Practice Instructions: Finding the Natural Body
As we have discussed, a lot of the conditioned patterns we are facing in the mind reflect in the body. Moreover, many of the ways our psychological work gets unconsciously hijacked by the ego are also at play in our work with body.
Do we defer completely inhabiting our body because it’s not the right shape?
Do we subtly hate it for the seemingly uncontrollable urges it foists up us?
Are we subtly waiting for it to change into something more acceptable before we fully welcome and love it?
These are not superficial questions. They are some of the main ways the ego prevents us from coming home into ourselves.
There is a longing to experience the natural body!
The body we knew as children. The body free from compulsive self-images. The spontaneous, wild, expressive animal that went around sticking its tummy out with no diaper on. The body capable of experiencing vivid pleasure. The body that liked to jump, squat, roll and run, not because these things were “good for it,” but because they were fun (there was simply a natural impulse to do them!).
Underneath the myriad ways we have conditioned the body, this child-like body remains, waiting to be awakened.
We just have to start emphasizing it. This happens naturally in presence because the function of presence is to heal. And to heal is to decondition.
Whenever you are able (in formal practice and in many moments throughout the day), feel the inner energy field of the body.
If you find yourself confused about that that means, do this exercise:
Ground your system and let your eyes gently close.

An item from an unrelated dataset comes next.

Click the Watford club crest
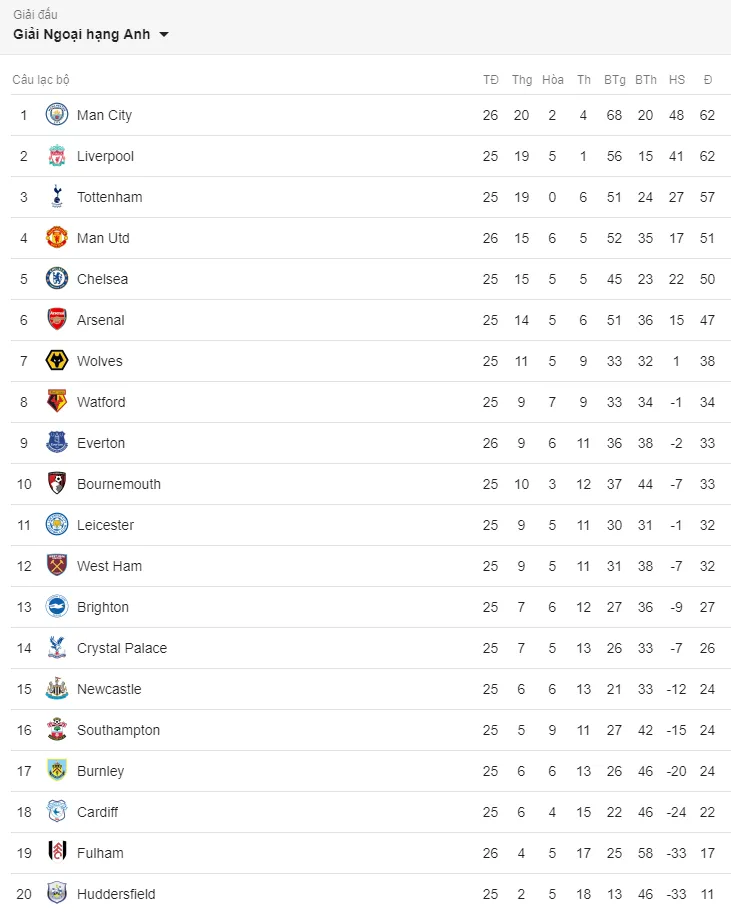pos(57,401)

Without your visual sense, inquire into what your body is. What is that “something” down there? How is it to feel it? Beneath all the concepts you have about it, what is your direct experience of it right now? What is there before any thoughts or beliefs about it?
Whatever felt-sense experience you uncover, you will find that what you are left with is a field of sensation and energy appearing now. Exactly what you feel and where you feel it will be quite individual.

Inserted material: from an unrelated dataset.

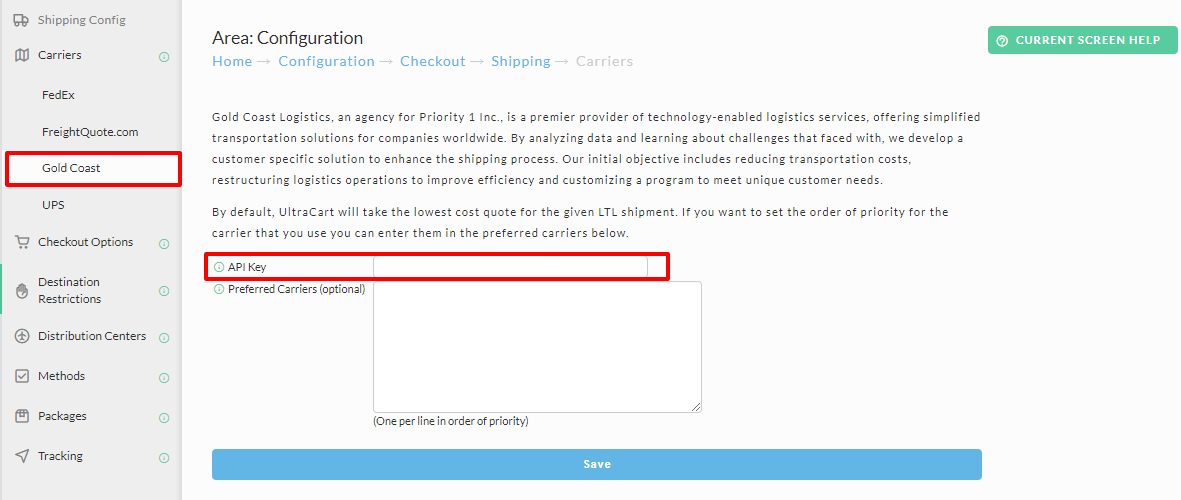
Task: Expand the Checkout Options indicator circle
Action: click(x=164, y=243)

In the beginning, the bandwidth of feeling may be limited (just some tingling in the hands, etc.). Go with what you got. The more you give it attention, the more it will be brought fully into awareness.

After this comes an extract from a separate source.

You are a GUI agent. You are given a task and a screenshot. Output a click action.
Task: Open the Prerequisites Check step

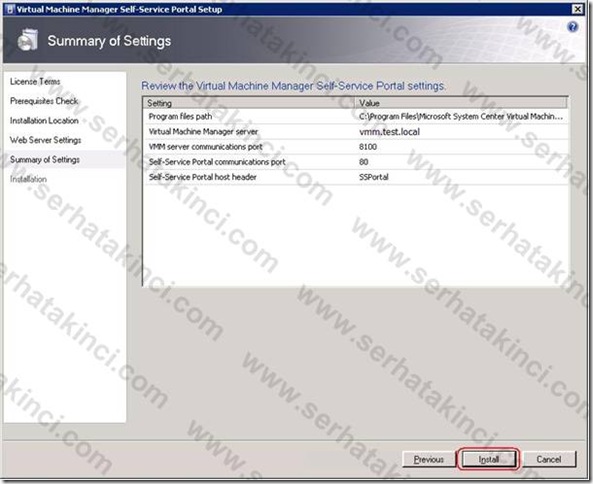pos(44,101)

This is the inner body. Practice tuning into it as much as you are able in as many different situations as you are able.
As you contact the inner body, you will notice that there are areas of the field that are vibrantly alive and areas that are either slightly numb or actively contracted.
Rather than emphasizing the contracted parts, put more attention on the overall sense that the “field” of the body is vibrating, alive and healthy. Let this vibrancy “inform” the contracted areas indirectly instead of compulsively focusing on them.
As we become more conscious of the energy of the body, we notice that if affects how we hold and use our physical body.
For example, we might notice that we initiate movements differently when we are in touch with the feeling of the inner body. Some inquiries we might try:
How does presence want to move the body right now?
How does my body use and body posture change when I emphasize presence and “track” the physical impulses coming out of that space (rather than “jerking” the body around to “do things I need done.”)?
What happens when we tell the body repeatedly throughout the day that is free to resume its natural shape and natural movements? That it can breathe how it wants. Sigh when it wants. Stretch when it wants. Dance when it wants. What happens when we don’t edit or suppress these impulses?
Conversely, jot down some notes about where/when the body is particularly conditioned, frozen or contracted.
What activities, people or situations evoke a physical shutting down?
What activities, people or situations limit range of motion and the sense of being able to take up space?
Where does the body feel inhibited?
Where is playfulness lost?
Just noting it and mapping it a little...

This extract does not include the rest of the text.